Saved entries:

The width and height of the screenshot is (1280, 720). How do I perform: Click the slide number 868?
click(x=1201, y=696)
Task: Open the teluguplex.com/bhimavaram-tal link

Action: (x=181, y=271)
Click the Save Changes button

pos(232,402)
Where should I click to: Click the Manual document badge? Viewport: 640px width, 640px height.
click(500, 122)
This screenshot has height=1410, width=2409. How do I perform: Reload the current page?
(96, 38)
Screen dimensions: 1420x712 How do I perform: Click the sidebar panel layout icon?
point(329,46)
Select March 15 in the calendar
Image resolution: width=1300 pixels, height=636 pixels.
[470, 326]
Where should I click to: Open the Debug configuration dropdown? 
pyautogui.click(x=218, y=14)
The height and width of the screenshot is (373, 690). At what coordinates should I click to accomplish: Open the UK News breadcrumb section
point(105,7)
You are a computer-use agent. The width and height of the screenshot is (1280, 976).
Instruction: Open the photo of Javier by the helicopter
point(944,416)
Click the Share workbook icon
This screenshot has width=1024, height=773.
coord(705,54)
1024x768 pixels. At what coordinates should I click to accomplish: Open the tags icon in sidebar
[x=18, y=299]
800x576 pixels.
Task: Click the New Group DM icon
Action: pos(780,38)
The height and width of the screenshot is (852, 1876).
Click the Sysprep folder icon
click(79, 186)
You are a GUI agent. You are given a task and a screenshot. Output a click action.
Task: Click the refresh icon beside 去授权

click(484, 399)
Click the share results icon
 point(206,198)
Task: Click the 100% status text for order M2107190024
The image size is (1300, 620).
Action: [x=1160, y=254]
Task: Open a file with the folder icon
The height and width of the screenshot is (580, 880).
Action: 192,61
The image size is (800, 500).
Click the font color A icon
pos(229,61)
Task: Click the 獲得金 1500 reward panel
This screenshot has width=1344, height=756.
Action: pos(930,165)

> Task item: Each line of the data needs to be repeated exactly.

> Answer to this problem:
The width and height of the screenshot is (1280, 720). How do I perform: Click the slide number 868?
click(x=1201, y=696)
Task: Open the teluguplex.com/bhimavaram-tal link

Action: (x=181, y=271)
Click the Save Changes button

pos(232,402)
Where should I click to: Click the Manual document badge? Viewport: 640px width, 640px height.
click(500, 122)
This screenshot has height=1410, width=2409. How do I perform: Reload the current page?
(96, 38)
Screen dimensions: 1420x712 How do I perform: Click the sidebar panel layout icon?
point(329,46)
Select March 15 in the calendar
Image resolution: width=1300 pixels, height=636 pixels.
[470, 326]
Where should I click to: Open the Debug configuration dropdown? 
pyautogui.click(x=218, y=14)
The height and width of the screenshot is (373, 690). At what coordinates should I click to accomplish: Open the UK News breadcrumb section
point(105,7)
You are a computer-use agent. The width and height of the screenshot is (1280, 976).
Instruction: Open the photo of Javier by the helicopter
point(944,416)
Click the Share workbook icon
This screenshot has width=1024, height=773.
coord(705,54)
1024x768 pixels. At what coordinates should I click to accomplish: Open the tags icon in sidebar
[x=18, y=299]
800x576 pixels.
Task: Click the New Group DM icon
Action: pos(780,38)
The height and width of the screenshot is (852, 1876).
Click the Sysprep folder icon
click(79, 186)
You are a GUI agent. You are given a task and a screenshot. Output a click action.
Task: Click the refresh icon beside 去授权

click(484, 399)
Click the share results icon
 point(206,198)
Task: Click the 100% status text for order M2107190024
The image size is (1300, 620).
Action: [x=1160, y=254]
Task: Open a file with the folder icon
The height and width of the screenshot is (580, 880).
Action: 192,61
The image size is (800, 500).
Click the font color A icon
pos(229,61)
Task: Click the 獲得金 1500 reward panel
This screenshot has width=1344, height=756.
Action: pos(930,165)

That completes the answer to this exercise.